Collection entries
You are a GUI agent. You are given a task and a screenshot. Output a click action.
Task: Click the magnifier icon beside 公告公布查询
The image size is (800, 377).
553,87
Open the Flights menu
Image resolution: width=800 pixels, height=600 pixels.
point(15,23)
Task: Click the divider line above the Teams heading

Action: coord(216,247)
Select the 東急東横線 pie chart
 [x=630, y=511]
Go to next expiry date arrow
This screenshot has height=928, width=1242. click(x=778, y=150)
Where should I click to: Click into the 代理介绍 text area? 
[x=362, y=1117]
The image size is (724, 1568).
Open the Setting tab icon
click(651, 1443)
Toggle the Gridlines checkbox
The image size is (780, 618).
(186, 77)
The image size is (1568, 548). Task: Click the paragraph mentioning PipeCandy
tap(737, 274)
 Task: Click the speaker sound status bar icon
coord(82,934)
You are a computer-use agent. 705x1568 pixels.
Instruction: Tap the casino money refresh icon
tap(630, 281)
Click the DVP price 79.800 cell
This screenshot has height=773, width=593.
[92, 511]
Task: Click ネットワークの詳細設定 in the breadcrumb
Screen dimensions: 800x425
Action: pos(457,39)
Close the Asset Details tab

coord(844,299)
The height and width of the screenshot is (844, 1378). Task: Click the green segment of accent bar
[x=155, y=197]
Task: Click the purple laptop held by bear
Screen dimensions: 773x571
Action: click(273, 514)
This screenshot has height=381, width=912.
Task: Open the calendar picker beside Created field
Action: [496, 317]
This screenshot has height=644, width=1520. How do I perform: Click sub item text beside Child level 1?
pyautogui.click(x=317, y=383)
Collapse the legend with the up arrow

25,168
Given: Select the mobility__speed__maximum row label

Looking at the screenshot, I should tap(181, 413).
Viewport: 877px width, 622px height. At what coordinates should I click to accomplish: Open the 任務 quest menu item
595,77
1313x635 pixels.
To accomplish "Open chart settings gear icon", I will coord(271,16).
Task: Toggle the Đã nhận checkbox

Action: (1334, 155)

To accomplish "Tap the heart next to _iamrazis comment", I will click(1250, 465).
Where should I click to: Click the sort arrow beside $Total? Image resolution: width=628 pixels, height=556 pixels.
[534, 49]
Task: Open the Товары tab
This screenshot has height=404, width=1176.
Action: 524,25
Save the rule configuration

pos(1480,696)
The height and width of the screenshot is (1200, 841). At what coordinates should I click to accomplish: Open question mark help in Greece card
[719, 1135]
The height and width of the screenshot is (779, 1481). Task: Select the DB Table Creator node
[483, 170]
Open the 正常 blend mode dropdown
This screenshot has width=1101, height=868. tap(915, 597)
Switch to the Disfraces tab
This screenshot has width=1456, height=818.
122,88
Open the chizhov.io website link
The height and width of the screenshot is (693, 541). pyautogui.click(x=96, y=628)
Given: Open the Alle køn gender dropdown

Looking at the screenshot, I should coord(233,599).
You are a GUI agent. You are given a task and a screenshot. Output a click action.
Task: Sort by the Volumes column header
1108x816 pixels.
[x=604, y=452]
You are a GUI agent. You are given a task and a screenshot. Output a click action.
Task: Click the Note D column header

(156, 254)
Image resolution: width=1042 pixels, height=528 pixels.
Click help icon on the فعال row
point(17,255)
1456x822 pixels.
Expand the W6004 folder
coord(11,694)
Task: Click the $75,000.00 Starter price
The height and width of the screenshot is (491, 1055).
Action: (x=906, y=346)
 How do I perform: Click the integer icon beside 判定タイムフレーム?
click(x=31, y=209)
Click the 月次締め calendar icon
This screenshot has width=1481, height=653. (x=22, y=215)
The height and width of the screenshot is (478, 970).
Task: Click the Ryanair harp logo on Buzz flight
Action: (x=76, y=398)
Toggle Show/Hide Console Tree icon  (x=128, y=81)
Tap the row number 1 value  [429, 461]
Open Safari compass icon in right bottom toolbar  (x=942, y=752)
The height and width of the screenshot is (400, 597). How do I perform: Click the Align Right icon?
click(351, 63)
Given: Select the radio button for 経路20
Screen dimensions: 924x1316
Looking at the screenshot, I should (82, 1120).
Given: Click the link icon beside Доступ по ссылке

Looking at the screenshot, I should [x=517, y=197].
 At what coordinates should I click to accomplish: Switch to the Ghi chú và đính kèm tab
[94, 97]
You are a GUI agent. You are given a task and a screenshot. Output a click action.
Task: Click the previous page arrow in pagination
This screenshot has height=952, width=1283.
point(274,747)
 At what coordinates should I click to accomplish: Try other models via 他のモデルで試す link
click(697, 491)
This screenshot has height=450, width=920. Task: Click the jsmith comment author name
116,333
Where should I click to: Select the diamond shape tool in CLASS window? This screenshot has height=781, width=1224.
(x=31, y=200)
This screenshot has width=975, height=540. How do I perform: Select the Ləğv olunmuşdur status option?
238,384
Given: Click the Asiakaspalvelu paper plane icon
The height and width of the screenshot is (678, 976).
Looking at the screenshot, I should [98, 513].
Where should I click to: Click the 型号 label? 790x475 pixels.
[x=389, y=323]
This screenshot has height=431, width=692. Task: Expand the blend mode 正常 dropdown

• _The problem_: Every entry is to be restated word for word, with nothing dropped.

• _Answer for the task_:
You are a GUI agent. You are given a task and a screenshot. Output a click action.
Task: Click the magnifier icon beside 公告公布查询
The image size is (800, 377).
553,87
Open the Flights menu
Image resolution: width=800 pixels, height=600 pixels.
point(15,23)
Task: Click the divider line above the Teams heading

Action: coord(216,247)
Select the 東急東横線 pie chart
 [x=630, y=511]
Go to next expiry date arrow
This screenshot has height=928, width=1242. click(x=778, y=150)
Where should I click to: Click into the 代理介绍 text area? 
[x=362, y=1117]
The image size is (724, 1568).
Open the Setting tab icon
click(651, 1443)
Toggle the Gridlines checkbox
The image size is (780, 618).
(186, 77)
The image size is (1568, 548). Task: Click the paragraph mentioning PipeCandy
tap(737, 274)
 Task: Click the speaker sound status bar icon
coord(82,934)
You are a computer-use agent. 705x1568 pixels.
Instruction: Tap the casino money refresh icon
tap(630, 281)
Click the DVP price 79.800 cell
This screenshot has height=773, width=593.
[92, 511]
Task: Click ネットワークの詳細設定 in the breadcrumb
Screen dimensions: 800x425
Action: pos(457,39)
Close the Asset Details tab

coord(844,299)
The height and width of the screenshot is (844, 1378). Task: Click the green segment of accent bar
[x=155, y=197]
Task: Click the purple laptop held by bear
Screen dimensions: 773x571
Action: click(273, 514)
This screenshot has height=381, width=912.
Task: Open the calendar picker beside Created field
Action: [496, 317]
This screenshot has height=644, width=1520. How do I perform: Click sub item text beside Child level 1?
pyautogui.click(x=317, y=383)
Collapse the legend with the up arrow

25,168
Given: Select the mobility__speed__maximum row label

Looking at the screenshot, I should tap(181, 413).
Viewport: 877px width, 622px height. At what coordinates should I click to accomplish: Open the 任務 quest menu item
595,77
1313x635 pixels.
To accomplish "Open chart settings gear icon", I will coord(271,16).
Task: Toggle the Đã nhận checkbox

Action: (1334, 155)

To accomplish "Tap the heart next to _iamrazis comment", I will click(1250, 465).
Where should I click to: Click the sort arrow beside $Total? Image resolution: width=628 pixels, height=556 pixels.
[534, 49]
Task: Open the Товары tab
This screenshot has height=404, width=1176.
Action: 524,25
Save the rule configuration

pos(1480,696)
The height and width of the screenshot is (1200, 841). At what coordinates should I click to accomplish: Open question mark help in Greece card
[719, 1135]
The height and width of the screenshot is (779, 1481). Task: Select the DB Table Creator node
[483, 170]
Open the 正常 blend mode dropdown
This screenshot has width=1101, height=868. tap(915, 597)
Switch to the Disfraces tab
This screenshot has width=1456, height=818.
122,88
Open the chizhov.io website link
The height and width of the screenshot is (693, 541). pyautogui.click(x=96, y=628)
Given: Open the Alle køn gender dropdown

Looking at the screenshot, I should coord(233,599).
You are a GUI agent. You are given a task and a screenshot. Output a click action.
Task: Sort by the Volumes column header
1108x816 pixels.
[x=604, y=452]
You are a GUI agent. You are given a task and a screenshot. Output a click action.
Task: Click the Note D column header

(156, 254)
Image resolution: width=1042 pixels, height=528 pixels.
Click help icon on the فعال row
point(17,255)
1456x822 pixels.
Expand the W6004 folder
coord(11,694)
Task: Click the $75,000.00 Starter price
The height and width of the screenshot is (491, 1055).
Action: (x=906, y=346)
 How do I perform: Click the integer icon beside 判定タイムフレーム?
click(x=31, y=209)
Click the 月次締め calendar icon
This screenshot has width=1481, height=653. (x=22, y=215)
The height and width of the screenshot is (478, 970).
Task: Click the Ryanair harp logo on Buzz flight
Action: (x=76, y=398)
Toggle Show/Hide Console Tree icon  (x=128, y=81)
Tap the row number 1 value  [429, 461]
Open Safari compass icon in right bottom toolbar  (x=942, y=752)
The height and width of the screenshot is (400, 597). How do I perform: Click the Align Right icon?
click(351, 63)
Given: Select the radio button for 経路20
Screen dimensions: 924x1316
Looking at the screenshot, I should (82, 1120).
Given: Click the link icon beside Доступ по ссылке

Looking at the screenshot, I should [x=517, y=197].
 At what coordinates should I click to accomplish: Switch to the Ghi chú và đính kèm tab
[94, 97]
You are a GUI agent. You are given a task and a screenshot. Output a click action.
Task: Click the previous page arrow in pagination
This screenshot has height=952, width=1283.
point(274,747)
 At what coordinates should I click to accomplish: Try other models via 他のモデルで試す link
click(697, 491)
This screenshot has height=450, width=920. Task: Click the jsmith comment author name
116,333
Where should I click to: Select the diamond shape tool in CLASS window? This screenshot has height=781, width=1224.
(x=31, y=200)
This screenshot has width=975, height=540. How do I perform: Select the Ləğv olunmuşdur status option?
238,384
Given: Click the Asiakaspalvelu paper plane icon
The height and width of the screenshot is (678, 976).
Looking at the screenshot, I should [98, 513].
Where should I click to: Click the 型号 label? 790x475 pixels.
[x=389, y=323]
This screenshot has height=431, width=692. Task: Expand the blend mode 正常 dropdown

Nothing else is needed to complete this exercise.